Physicists were always very lucky, in that all of the physical non-linearity that arose in the early systems they studied (pendulums, planetary orbits, electromagnetism, thermodynamics) was relatively unimportant. As a result, they could “linearize” their equations, and come up with a useful approximation that they could actually solve, mathematically. When there is significant non-linearity (as in Einstein’s theory of general relativity, or modern string theory), physicists aren’t so lucky: in general, they don’t know how to work with the equations. The whole of mathematics and physics is currently just pecking around the edges of non-linearity.

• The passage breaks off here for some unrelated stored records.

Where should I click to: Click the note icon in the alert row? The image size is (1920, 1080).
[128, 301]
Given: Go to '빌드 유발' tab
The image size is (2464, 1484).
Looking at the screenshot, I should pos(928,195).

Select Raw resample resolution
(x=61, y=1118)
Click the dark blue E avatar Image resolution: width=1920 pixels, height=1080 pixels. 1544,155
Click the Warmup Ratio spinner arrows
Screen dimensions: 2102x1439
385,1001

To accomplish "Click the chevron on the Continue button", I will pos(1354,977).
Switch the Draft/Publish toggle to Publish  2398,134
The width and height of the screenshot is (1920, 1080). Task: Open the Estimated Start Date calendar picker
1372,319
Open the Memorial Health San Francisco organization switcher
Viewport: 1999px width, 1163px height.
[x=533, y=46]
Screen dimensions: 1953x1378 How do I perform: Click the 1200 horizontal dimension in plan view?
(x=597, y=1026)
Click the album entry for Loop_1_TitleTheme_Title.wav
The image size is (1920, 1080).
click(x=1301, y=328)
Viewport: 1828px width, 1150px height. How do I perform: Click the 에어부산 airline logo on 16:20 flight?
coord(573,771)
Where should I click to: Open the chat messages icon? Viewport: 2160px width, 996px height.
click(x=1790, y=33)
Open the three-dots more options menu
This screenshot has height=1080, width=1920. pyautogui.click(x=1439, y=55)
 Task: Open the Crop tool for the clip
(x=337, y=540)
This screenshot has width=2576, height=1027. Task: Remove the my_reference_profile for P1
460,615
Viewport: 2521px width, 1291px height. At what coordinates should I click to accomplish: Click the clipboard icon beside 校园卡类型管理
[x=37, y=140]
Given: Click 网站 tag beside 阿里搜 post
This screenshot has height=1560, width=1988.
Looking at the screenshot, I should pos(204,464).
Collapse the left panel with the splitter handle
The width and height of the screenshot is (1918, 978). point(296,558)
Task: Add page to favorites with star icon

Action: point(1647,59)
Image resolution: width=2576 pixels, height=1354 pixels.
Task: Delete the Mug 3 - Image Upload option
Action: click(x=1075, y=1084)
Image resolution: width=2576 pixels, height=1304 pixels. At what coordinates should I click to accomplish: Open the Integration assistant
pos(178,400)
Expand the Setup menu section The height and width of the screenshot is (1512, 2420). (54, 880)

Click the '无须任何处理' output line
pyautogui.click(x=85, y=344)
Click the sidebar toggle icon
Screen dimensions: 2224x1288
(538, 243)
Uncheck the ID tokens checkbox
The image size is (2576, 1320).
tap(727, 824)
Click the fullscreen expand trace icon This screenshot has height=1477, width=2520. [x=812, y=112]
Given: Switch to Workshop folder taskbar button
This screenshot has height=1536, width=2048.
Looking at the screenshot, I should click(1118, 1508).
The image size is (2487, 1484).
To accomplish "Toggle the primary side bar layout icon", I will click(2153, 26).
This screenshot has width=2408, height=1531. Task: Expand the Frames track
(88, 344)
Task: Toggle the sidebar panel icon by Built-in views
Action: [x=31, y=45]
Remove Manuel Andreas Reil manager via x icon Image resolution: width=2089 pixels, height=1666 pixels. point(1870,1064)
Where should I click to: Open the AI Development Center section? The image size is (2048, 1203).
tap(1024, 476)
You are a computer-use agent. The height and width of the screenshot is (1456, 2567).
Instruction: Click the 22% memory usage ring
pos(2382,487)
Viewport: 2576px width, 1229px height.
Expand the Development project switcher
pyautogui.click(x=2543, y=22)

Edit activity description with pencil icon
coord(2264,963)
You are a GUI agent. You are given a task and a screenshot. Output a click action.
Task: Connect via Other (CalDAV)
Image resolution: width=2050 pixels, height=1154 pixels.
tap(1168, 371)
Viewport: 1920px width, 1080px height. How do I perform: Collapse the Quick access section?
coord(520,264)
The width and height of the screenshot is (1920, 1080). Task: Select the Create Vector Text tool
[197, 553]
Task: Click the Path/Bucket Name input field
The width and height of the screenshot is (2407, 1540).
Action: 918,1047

Which brings us back to economists and the free market. Economists, like physicists, have invested a lot of time and effort in “linearized” theories of the economy. Unlike physics, however, it isn’t clear that these economic equations have any relationship whatsoever to reality, because the economy is highly non-linear. Economists, for instance, generally assume that buyers are rational, informed, and adaptive — assumptions needed to linearize the models. All three of these assumptions are completely false. Buyers are emotional, ill-informed, and brand-loyal. All three of these realities impose a “stickiness” to economic behavior that would necessarily be represented by significant non-linearity in the models. Since economists are no better at non-linear math than physicists and pure mathematicians, they go back and polish their linear models and concepts, even though these have little bearing on the real economy.

As in the example of the thermostat, it doesn’t take a whole lot of change in the system to turn self-correction into oscillation or self-destruction — or self-organization or chaos.

As a general observation, economies are not inherently stable. Historically, they collapse frequently, much more often than empires and governments. So I can’t even begin to swallow the argument that the marketplace is inherently “self-correcting.” My impression is that any economy is a fragile thing poised on the edge of chaos, held together by spit, string, and a whole lot of wishful thinking. It is brutally manipulated by everyone who has a stake in it, and no deception is too low if it results in a short-term profit at the end of the day. Every economy eventually collapses and is replaced by a new economy.

The precise behavior of any market segment is different, depending on the product. Why do Jaguars (the cars) even exist? How can something like a “pet rock” or “virtual real estate in Second Life” make anyone a million dollars? The stock market… well, there’s another whole post, there.

This is precisely what I would expect, given the sensitivity of feedback systems to underlying conditions. It strikes me as extremely naive to expect that the market will “sort things out” indiscriminately, particularly when we come to something like health care and insurance, both of which have some distinctive driving forces.